[Records from a data source]
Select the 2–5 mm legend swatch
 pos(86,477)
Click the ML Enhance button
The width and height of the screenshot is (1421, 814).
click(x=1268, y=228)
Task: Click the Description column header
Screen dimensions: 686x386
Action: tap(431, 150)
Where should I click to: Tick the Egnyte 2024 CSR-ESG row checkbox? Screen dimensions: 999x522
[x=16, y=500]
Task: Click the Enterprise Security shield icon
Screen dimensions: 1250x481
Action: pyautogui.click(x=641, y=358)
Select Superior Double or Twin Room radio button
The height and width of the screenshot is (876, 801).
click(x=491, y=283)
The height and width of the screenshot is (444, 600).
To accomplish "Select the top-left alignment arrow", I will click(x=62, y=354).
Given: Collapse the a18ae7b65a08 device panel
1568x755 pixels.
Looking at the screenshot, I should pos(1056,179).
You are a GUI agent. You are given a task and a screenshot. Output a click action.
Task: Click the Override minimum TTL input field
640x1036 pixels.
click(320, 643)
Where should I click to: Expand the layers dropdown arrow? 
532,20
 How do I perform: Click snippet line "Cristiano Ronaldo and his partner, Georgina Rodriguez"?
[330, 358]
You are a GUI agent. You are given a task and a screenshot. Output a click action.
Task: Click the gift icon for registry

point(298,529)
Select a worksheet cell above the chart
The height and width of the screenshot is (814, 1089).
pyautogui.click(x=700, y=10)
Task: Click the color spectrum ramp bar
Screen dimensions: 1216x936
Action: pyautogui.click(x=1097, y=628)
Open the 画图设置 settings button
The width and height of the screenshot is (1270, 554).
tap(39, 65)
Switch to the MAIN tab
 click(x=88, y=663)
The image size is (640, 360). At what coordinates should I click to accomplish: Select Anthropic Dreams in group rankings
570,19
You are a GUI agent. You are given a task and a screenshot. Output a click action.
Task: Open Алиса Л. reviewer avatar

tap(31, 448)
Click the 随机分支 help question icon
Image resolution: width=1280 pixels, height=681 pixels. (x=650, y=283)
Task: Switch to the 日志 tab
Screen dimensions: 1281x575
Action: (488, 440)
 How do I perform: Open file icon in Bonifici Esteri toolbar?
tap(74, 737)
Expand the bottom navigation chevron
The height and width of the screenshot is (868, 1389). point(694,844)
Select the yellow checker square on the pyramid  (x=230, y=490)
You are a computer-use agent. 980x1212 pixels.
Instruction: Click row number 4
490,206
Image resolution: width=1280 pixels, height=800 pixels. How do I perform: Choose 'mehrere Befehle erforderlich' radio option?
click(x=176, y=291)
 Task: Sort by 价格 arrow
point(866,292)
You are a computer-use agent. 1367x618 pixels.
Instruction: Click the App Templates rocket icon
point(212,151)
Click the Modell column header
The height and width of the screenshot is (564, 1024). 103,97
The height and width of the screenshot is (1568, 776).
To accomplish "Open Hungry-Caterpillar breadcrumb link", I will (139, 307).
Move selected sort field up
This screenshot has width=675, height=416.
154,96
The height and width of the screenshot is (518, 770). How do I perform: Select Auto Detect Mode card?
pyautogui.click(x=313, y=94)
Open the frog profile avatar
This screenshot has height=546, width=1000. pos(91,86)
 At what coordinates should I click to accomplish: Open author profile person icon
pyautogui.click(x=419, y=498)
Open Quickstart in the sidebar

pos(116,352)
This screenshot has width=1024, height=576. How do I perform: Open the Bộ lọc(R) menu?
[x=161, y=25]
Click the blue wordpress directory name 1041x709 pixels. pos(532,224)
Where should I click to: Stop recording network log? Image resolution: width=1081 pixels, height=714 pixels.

(Instructions for the task)
Write out every entry exactly as it appears.

(Expected output)
Select the 2–5 mm legend swatch
 pos(86,477)
Click the ML Enhance button
The width and height of the screenshot is (1421, 814).
click(x=1268, y=228)
Task: Click the Description column header
Screen dimensions: 686x386
Action: tap(431, 150)
Where should I click to: Tick the Egnyte 2024 CSR-ESG row checkbox? Screen dimensions: 999x522
[x=16, y=500]
Task: Click the Enterprise Security shield icon
Screen dimensions: 1250x481
Action: pyautogui.click(x=641, y=358)
Select Superior Double or Twin Room radio button
The height and width of the screenshot is (876, 801).
click(x=491, y=283)
The height and width of the screenshot is (444, 600).
To accomplish "Select the top-left alignment arrow", I will click(x=62, y=354).
Given: Collapse the a18ae7b65a08 device panel
1568x755 pixels.
Looking at the screenshot, I should pos(1056,179).
You are a GUI agent. You are given a task and a screenshot. Output a click action.
Task: Click the Override minimum TTL input field
640x1036 pixels.
click(320, 643)
Where should I click to: Expand the layers dropdown arrow? 
532,20
 How do I perform: Click snippet line "Cristiano Ronaldo and his partner, Georgina Rodriguez"?
[330, 358]
You are a GUI agent. You are given a task and a screenshot. Output a click action.
Task: Click the gift icon for registry

point(298,529)
Select a worksheet cell above the chart
The height and width of the screenshot is (814, 1089).
pyautogui.click(x=700, y=10)
Task: Click the color spectrum ramp bar
Screen dimensions: 1216x936
Action: pyautogui.click(x=1097, y=628)
Open the 画图设置 settings button
The width and height of the screenshot is (1270, 554).
tap(39, 65)
Switch to the MAIN tab
 click(x=88, y=663)
The image size is (640, 360). At what coordinates should I click to accomplish: Select Anthropic Dreams in group rankings
570,19
You are a GUI agent. You are given a task and a screenshot. Output a click action.
Task: Open Алиса Л. reviewer avatar

tap(31, 448)
Click the 随机分支 help question icon
Image resolution: width=1280 pixels, height=681 pixels. (x=650, y=283)
Task: Switch to the 日志 tab
Screen dimensions: 1281x575
Action: (488, 440)
 How do I perform: Open file icon in Bonifici Esteri toolbar?
tap(74, 737)
Expand the bottom navigation chevron
The height and width of the screenshot is (868, 1389). point(694,844)
Select the yellow checker square on the pyramid  (x=230, y=490)
You are a computer-use agent. 980x1212 pixels.
Instruction: Click row number 4
490,206
Image resolution: width=1280 pixels, height=800 pixels. How do I perform: Choose 'mehrere Befehle erforderlich' radio option?
click(x=176, y=291)
 Task: Sort by 价格 arrow
point(866,292)
You are a computer-use agent. 1367x618 pixels.
Instruction: Click the App Templates rocket icon
point(212,151)
Click the Modell column header
The height and width of the screenshot is (564, 1024). 103,97
The height and width of the screenshot is (1568, 776).
To accomplish "Open Hungry-Caterpillar breadcrumb link", I will (139, 307).
Move selected sort field up
This screenshot has width=675, height=416.
154,96
The height and width of the screenshot is (518, 770). How do I perform: Select Auto Detect Mode card?
pyautogui.click(x=313, y=94)
Open the frog profile avatar
This screenshot has height=546, width=1000. pos(91,86)
 At what coordinates should I click to accomplish: Open author profile person icon
pyautogui.click(x=419, y=498)
Open Quickstart in the sidebar

pos(116,352)
This screenshot has width=1024, height=576. How do I perform: Open the Bộ lọc(R) menu?
[x=161, y=25]
Click the blue wordpress directory name 1041x709 pixels. pos(532,224)
Where should I click to: Stop recording network log? Image resolution: width=1081 pixels, height=714 pixels.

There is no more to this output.